[Problem set]
- a) In the reading on Luttwak's "Give War a Chance," which magazine published his 1999 article?
- b) Write a continuation of the reading on Luttwak's "Give War a Chance," picking up after its final sentence.

[Reading text]
Dispute Resolution: Give War a Chance?

In 1999, Luttwak wrote an article titled "Give War a Chance" for Foreign Affairs, an American magazine. The main assumption of his article was that peacekeeping or humanitarian operations do not usually work as intended. Instead, these operations lengthen the conflict make it more difficult for peace to be achieved.

Edward Nicolae Luttwak is an American political scientist, historian and military strategist who is well-known for his writings on international relations and military strategy. Luttwak has provided consulting services to the U.S. government, the U.S. military, other governments and international groups.

A Forced Peace Isn’t a Good Peace

Luttwak contends the only viable peace is achieved after a war has had a natural end and those directly involved establish lasting peace. He states a forced peace imposed by others doesn’t lead to a real peace. Rather than rebuilding societies and economies devastated by war, preparing for the next war becomes the priority.

[Dataset content]
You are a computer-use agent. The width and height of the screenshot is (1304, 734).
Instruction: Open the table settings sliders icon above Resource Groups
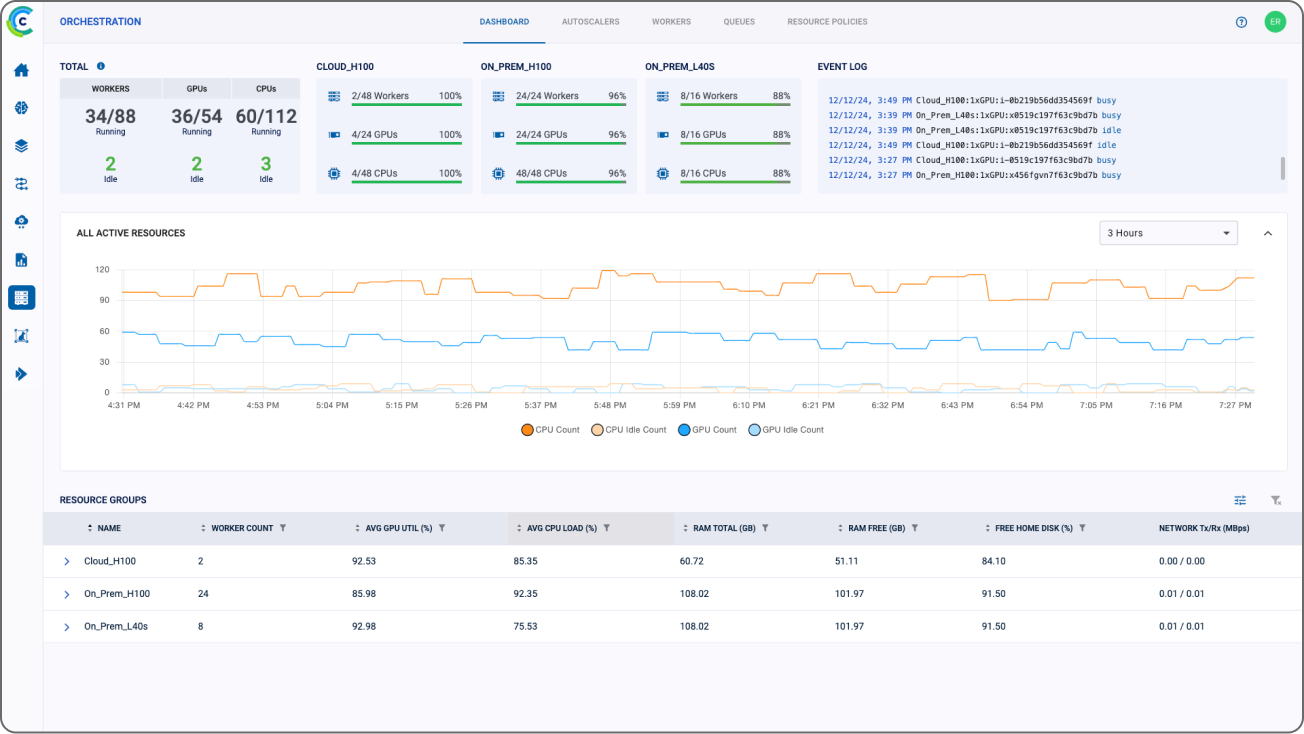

[The results]
- a) Foreign Affairs, an American magazine.

- b)
He believes all of the death and suffering of war will eventually result in a stable situation if the parties fight until one side defeats the other and real postwar reconstruction begins. In World War II, the war continued until the Allies won and assisted the defeated nations with reconstruction.

United Nations Peacekeeping Efforts

The United Nations has typically intervened in conflicts early, rather than letting them run their natural course until peace is declared by those involved. Rather than to allow this to happen, the U.N. imposes cease-fires and armistices. NATO (the North Atlantic Treaty Organization) acted similarly in Kosovo.

Unfortunately, fighting forces use cease-fires as an opportunity to rearm and rest. This allows the fighting to continue longer than it would otherwise, ultimately resulting in more deaths and devastation.

Luttwak uses the Arab-Israeli war of 1948-49 to illustrates his theory. He believes that the war would have ended in a few weeks if the U.N. had not imposed two cease-fires on the combatants. He states that the more recent fighting in the Balkans between the Serbs and Croats was also prolonged by imposed cease-fires. During cease-fires, both sides grew their forces by recruiting, equipping and training additional soldiers. As a result, the fighting lasted longer than if the original armies fought until one defeated the other. A shorter war would have meant fewer deaths and less destruction.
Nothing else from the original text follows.